[What the task requires]: Below is a listing. Quote from it, exactly, the lines from the one containing "AK3U Weekend Kemnaker ↗ (35, 2382)" down to the one containing "021-38751028 (28, 2130)", both ends included, and nothing else.

[Working data]:
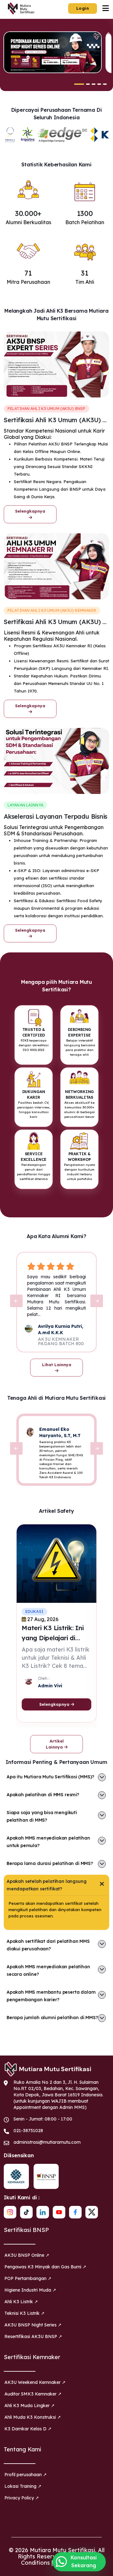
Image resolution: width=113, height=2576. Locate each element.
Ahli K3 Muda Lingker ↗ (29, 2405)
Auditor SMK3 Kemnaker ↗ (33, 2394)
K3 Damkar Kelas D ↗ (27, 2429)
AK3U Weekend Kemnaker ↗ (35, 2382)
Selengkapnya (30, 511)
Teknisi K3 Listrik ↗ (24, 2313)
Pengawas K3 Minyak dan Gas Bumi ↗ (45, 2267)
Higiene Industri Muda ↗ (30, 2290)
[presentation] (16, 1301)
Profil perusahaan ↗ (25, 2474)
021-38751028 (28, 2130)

* * *

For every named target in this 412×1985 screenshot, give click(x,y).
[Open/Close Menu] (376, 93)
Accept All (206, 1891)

[Task solution]:
AK3U Weekend Kemnaker ↗ (35, 2382)
Selengkapnya (30, 511)
Teknisi K3 Listrik ↗ (24, 2313)
Pengawas K3 Minyak dan Gas Bumi ↗ (45, 2267)
Higiene Industri Muda ↗ (30, 2290)
[presentation] (16, 1301)
Profil perusahaan ↗ (25, 2474)
021-38751028 (28, 2130)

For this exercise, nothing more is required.